S&P said: “ACE’s capitalization is viewed as strong following the incorporation of $1.5 billion in additional capital (100 percent common equity).
“Offsetting these positive factors are ACE’s pricing strategy and willingness to compete on price, though ACE is not aggressively pricing business in all lines. In addition, ACE restated its financial statements in 2005 because of finite reinsurance accounting issues; however, the financial statement impact was minimal, and this risk is decreasing.”
S&P indicated, however that “high recoverables and intangibles related to asbestos and environmental and Hurricane Katrina losses (adding roughly $1.0 billion) continue to restrain the rating at the current level.
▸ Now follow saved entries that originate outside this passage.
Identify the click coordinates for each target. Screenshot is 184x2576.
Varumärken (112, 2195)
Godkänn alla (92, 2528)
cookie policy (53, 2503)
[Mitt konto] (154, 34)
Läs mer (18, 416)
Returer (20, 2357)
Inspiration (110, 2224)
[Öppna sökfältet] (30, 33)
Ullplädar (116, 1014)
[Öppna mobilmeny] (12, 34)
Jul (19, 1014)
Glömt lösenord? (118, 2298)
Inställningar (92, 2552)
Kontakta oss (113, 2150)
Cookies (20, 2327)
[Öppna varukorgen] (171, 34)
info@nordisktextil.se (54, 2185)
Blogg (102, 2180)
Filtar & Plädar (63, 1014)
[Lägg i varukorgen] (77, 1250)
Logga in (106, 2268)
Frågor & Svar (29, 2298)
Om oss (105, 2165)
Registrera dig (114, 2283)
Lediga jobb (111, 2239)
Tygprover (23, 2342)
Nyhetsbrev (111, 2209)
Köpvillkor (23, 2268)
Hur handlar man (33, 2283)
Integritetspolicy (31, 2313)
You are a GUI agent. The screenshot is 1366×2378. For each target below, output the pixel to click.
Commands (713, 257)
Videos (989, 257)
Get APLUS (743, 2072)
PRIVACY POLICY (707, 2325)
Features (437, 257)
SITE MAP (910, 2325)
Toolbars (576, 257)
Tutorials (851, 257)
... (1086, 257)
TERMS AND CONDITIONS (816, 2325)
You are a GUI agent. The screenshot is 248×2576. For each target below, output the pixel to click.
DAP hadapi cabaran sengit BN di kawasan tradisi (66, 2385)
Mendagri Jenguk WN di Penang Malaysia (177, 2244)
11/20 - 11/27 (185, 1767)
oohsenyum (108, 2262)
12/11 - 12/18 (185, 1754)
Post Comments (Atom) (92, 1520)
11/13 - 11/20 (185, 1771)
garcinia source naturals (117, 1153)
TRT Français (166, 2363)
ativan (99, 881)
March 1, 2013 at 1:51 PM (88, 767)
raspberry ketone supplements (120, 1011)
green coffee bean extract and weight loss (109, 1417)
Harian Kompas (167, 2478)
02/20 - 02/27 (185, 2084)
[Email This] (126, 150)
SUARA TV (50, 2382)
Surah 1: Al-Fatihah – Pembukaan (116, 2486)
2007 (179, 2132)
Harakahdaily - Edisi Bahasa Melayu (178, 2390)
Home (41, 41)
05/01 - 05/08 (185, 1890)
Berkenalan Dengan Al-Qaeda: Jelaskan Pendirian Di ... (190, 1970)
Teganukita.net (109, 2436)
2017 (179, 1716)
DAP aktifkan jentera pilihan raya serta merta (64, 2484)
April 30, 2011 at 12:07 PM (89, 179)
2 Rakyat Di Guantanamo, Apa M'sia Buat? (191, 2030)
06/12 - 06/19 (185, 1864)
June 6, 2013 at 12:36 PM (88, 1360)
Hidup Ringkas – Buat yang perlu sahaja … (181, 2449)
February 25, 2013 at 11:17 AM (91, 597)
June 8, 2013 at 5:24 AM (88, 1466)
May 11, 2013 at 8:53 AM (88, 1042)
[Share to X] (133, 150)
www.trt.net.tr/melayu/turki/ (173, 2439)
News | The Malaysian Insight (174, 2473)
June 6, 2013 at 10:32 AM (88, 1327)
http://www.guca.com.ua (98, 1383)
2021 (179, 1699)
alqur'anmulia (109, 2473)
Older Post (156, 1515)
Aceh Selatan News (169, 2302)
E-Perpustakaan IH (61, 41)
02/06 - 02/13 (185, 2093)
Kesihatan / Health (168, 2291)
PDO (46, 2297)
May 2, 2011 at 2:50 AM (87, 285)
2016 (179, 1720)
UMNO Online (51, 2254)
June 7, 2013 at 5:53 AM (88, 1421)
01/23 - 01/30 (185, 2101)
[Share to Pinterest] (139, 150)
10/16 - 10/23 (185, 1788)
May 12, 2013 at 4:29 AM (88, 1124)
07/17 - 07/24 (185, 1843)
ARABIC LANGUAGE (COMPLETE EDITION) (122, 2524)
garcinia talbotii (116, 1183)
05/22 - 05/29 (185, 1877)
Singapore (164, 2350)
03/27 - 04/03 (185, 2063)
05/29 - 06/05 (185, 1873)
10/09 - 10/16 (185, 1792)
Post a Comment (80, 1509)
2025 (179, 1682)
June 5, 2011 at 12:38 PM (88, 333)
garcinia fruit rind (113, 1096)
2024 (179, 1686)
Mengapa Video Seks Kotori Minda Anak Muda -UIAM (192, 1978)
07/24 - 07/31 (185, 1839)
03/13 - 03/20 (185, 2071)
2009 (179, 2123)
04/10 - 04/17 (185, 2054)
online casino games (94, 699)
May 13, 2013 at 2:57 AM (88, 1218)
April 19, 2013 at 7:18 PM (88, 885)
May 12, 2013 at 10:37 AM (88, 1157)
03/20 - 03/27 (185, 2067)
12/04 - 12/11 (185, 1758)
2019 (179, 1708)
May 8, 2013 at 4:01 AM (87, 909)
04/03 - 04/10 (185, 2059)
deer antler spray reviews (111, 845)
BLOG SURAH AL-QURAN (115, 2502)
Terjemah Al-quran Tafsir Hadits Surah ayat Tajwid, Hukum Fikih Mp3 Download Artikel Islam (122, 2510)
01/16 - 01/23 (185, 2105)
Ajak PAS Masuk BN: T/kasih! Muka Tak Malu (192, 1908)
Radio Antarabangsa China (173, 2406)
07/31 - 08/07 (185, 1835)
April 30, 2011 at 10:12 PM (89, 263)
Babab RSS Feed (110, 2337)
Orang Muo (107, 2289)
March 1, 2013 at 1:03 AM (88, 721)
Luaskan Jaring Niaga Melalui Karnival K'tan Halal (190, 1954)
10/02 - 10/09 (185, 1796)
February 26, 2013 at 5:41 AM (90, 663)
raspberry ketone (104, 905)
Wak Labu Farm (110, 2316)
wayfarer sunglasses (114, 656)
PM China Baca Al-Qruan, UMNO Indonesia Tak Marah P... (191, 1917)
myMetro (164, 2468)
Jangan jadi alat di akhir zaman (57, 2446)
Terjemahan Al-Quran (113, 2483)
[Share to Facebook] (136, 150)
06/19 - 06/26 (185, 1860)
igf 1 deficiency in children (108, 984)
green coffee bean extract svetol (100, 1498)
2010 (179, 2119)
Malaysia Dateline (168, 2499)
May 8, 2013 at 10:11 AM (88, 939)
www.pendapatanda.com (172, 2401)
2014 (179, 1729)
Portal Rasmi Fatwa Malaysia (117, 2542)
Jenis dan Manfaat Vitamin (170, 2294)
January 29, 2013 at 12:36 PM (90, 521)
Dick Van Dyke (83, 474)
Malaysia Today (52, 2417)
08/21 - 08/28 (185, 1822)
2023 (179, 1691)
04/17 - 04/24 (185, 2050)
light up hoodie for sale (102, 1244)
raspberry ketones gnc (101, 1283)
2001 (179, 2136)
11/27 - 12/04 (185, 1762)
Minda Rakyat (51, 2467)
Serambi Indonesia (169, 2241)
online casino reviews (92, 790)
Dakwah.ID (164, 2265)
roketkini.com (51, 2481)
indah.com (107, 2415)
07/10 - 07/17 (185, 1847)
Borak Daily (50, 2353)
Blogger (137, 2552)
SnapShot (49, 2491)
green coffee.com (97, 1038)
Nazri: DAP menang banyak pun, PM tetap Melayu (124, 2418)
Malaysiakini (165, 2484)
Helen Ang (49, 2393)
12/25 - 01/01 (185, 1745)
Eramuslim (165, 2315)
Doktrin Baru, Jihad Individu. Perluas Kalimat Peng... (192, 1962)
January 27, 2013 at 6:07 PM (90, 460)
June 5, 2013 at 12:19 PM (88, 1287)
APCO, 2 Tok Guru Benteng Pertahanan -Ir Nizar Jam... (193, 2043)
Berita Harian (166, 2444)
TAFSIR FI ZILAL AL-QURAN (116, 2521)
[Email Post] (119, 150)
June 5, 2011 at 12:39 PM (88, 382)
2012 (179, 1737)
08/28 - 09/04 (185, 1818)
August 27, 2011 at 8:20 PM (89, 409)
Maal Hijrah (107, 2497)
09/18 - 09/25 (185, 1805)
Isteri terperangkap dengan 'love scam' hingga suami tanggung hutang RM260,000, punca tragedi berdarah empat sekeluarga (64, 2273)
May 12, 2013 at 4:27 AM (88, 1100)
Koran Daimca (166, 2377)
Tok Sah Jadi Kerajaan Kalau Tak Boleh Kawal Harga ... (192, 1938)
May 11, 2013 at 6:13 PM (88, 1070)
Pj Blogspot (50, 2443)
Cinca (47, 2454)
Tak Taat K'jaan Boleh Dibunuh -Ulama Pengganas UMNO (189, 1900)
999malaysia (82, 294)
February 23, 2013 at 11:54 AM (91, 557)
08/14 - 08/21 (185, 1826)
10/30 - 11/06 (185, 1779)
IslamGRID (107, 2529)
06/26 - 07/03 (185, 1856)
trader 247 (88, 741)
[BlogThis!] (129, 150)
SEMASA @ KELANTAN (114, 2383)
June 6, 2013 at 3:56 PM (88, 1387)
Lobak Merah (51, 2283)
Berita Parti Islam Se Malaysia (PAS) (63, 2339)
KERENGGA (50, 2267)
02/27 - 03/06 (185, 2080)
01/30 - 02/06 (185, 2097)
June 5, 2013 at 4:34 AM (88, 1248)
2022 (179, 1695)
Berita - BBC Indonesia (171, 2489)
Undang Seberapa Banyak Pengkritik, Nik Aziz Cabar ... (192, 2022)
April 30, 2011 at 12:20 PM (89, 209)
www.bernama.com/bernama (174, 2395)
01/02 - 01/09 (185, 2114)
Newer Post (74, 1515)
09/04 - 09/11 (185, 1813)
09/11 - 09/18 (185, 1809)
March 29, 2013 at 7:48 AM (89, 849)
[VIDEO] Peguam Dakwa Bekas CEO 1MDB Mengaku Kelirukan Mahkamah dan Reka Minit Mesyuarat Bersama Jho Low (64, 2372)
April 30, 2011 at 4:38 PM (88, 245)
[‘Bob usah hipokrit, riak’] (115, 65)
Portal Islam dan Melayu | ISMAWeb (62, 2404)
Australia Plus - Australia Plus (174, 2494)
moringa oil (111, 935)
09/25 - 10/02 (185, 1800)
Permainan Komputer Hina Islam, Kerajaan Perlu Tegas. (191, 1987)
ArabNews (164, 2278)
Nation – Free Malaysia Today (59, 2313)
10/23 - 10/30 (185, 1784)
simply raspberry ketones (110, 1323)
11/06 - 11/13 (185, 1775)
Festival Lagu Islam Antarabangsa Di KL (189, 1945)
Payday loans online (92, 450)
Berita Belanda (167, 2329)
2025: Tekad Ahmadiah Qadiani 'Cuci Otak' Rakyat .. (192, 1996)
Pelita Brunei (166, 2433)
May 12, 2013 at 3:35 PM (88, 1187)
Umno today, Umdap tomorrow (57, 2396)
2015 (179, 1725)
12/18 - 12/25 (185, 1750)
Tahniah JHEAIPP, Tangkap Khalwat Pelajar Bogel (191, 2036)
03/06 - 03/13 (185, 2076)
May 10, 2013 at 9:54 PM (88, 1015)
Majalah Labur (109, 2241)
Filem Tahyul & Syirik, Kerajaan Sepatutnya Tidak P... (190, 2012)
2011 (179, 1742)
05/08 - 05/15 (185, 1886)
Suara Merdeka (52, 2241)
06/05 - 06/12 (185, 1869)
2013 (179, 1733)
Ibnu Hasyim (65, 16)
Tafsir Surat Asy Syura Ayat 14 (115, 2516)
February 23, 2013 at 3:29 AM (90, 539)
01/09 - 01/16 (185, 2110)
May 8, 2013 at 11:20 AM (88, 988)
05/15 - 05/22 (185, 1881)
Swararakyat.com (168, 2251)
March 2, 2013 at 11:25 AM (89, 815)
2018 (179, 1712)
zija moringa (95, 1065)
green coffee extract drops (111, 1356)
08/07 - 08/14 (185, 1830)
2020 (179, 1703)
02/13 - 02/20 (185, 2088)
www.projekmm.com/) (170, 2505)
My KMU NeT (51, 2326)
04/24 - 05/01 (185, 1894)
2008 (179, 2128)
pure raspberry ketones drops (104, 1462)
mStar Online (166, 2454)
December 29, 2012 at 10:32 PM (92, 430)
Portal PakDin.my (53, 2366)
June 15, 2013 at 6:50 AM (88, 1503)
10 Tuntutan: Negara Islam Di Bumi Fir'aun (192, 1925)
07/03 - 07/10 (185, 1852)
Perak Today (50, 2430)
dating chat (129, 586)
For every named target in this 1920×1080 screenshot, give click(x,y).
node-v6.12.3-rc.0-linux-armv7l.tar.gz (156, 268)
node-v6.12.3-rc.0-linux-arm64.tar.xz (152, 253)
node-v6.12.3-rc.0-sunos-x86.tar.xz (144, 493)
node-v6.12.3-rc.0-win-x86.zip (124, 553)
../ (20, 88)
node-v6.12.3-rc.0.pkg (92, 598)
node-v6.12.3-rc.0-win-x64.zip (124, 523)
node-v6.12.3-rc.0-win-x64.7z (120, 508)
ACE’s equity issuance has improved capital adequacy and compensates for sizeable losses related to Hurricanes Katrina, Rita, and Wilma as well as other catastrophes. ACE is expected to use these funds for growth as well as to strengthen its capital adequacy further.
“Furthermore, ACE is expected to use these funds to grow, including writings in Poland, Russia, China, and Vietnam, where ACE has established operations in the last year. For the outlook to remain stable, the capital adequacy ratio is expected to remain in the high ‘A’ to low ‘AA’ range, including catastrophe losses, potential reserve charges, and premium growth.
“In addition, ACE’s earnings are expected to be supported by the improved rates in many short-tail lines, leading to improved earnings in 2006. The improved rates are expected to mitigate ACE’s focus on price competition. If an aggressive price strategy is pursued, the outlook could be revised to negative. The outlook could also be revised to negative if the combined ratio (with no adjustments) does not meet expectations of 95 percent in 2006, if the capital adequacy ratio drops below the high ‘A’ range, or if there is a sizeable reserve charge. The outlook could be revised to positive if ACE significantly exceeds these expectations on a consistent multi-year basis, but only if the proportionate size of the reinsurance recoverables diminishes.”